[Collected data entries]
* * *
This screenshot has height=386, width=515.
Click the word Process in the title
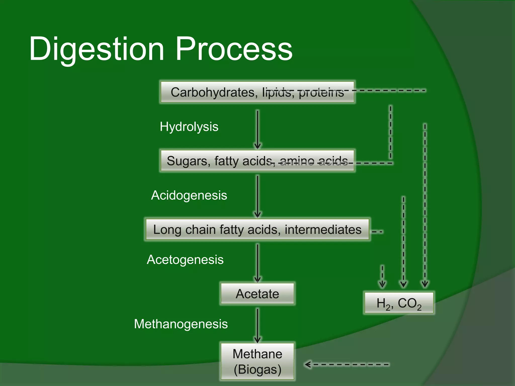coord(234,49)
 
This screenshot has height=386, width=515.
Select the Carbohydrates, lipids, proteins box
coord(257,92)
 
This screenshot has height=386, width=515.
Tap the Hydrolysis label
coord(189,127)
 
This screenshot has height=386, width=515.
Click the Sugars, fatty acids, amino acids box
coord(257,161)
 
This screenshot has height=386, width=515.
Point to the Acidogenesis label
coord(189,195)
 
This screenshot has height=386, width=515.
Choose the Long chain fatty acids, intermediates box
coord(257,229)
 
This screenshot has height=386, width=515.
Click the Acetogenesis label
coord(185,260)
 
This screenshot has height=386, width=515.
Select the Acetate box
coord(257,294)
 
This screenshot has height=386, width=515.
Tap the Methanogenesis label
coord(181,324)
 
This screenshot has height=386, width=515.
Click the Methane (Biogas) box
coord(257,361)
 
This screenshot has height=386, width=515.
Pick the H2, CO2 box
coord(399,303)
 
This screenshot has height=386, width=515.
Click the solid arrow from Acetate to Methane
coord(257,325)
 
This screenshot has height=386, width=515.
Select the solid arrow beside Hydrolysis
coord(257,129)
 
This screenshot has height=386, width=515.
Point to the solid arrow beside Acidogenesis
coord(257,196)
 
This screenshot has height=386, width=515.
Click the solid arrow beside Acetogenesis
coord(257,263)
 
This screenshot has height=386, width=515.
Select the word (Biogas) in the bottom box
coord(257,369)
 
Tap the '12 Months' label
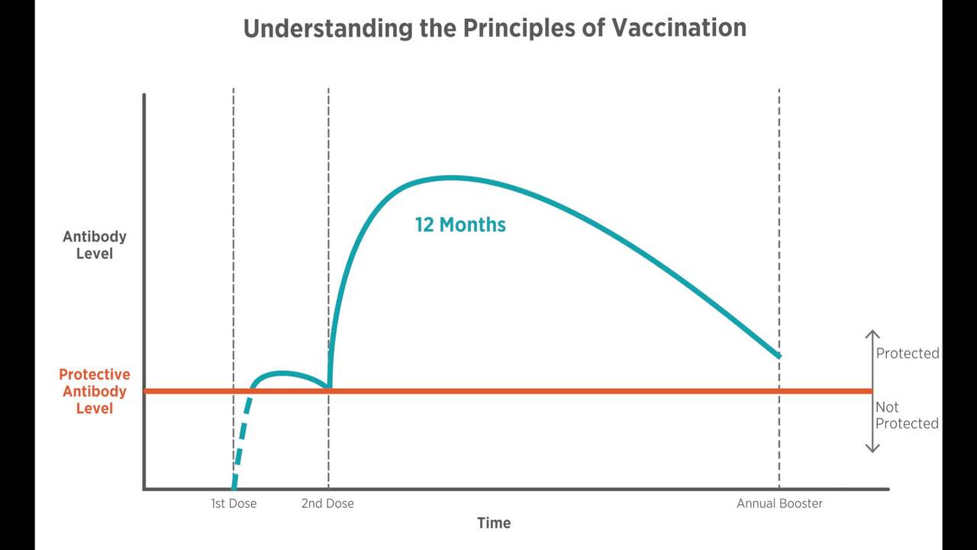460,225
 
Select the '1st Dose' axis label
234,503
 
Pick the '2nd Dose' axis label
327,503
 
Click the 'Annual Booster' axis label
779,503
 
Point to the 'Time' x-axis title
494,523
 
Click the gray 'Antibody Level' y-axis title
95,244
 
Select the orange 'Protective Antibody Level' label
95,391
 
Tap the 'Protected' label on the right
907,353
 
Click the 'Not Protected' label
907,415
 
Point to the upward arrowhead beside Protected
872,334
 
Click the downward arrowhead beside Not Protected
872,448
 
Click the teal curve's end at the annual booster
779,355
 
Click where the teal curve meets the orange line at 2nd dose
328,388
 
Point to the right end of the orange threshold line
870,391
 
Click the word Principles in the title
534,28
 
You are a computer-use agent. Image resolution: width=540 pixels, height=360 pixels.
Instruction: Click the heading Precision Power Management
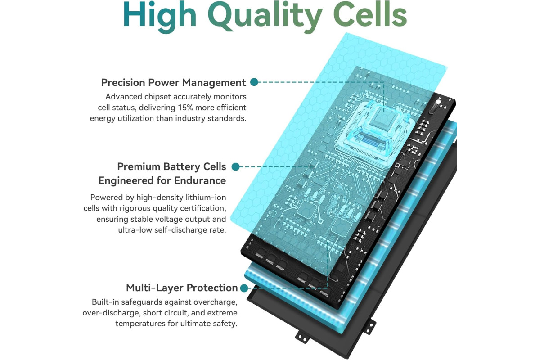[x=173, y=82]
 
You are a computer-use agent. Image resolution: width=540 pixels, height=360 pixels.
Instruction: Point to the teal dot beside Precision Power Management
[x=254, y=82]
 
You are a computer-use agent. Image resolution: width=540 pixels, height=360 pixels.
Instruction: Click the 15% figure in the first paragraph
[x=185, y=108]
* * *
**Task instructions**.
Your output should be only the lines from the line with "Select the orange" through the end of the data, exactly as they stand, and no pictures.

**Answer to this problem**.
Select the orange 'Protective Antibody Level' label
95,391
 
Tap the 'Protected' label on the right
907,353
 
Click the 'Not Protected' label
907,415
 
Point to the upward arrowhead beside Protected
872,334
 
Click the downward arrowhead beside Not Protected
872,448
 
Click the teal curve's end at the annual booster
779,355
 
Click where the teal curve meets the orange line at 2nd dose
328,388
 
Point to the right end of the orange threshold line
870,391
 
Click the word Principles in the title
534,28
 
You are a computer-use agent. Image resolution: width=540 pixels, height=360 pixels.
Instruction: Click the heading Precision Power Management
[x=173, y=82]
 
You are a computer-use agent. Image resolution: width=540 pixels, height=360 pixels.
Instruction: Point to the teal dot beside Precision Power Management
[x=254, y=82]
 
You are a computer-use agent. Image resolution: width=540 pixels, height=360 pixels.
Instruction: Click the 15% figure in the first paragraph
[x=185, y=108]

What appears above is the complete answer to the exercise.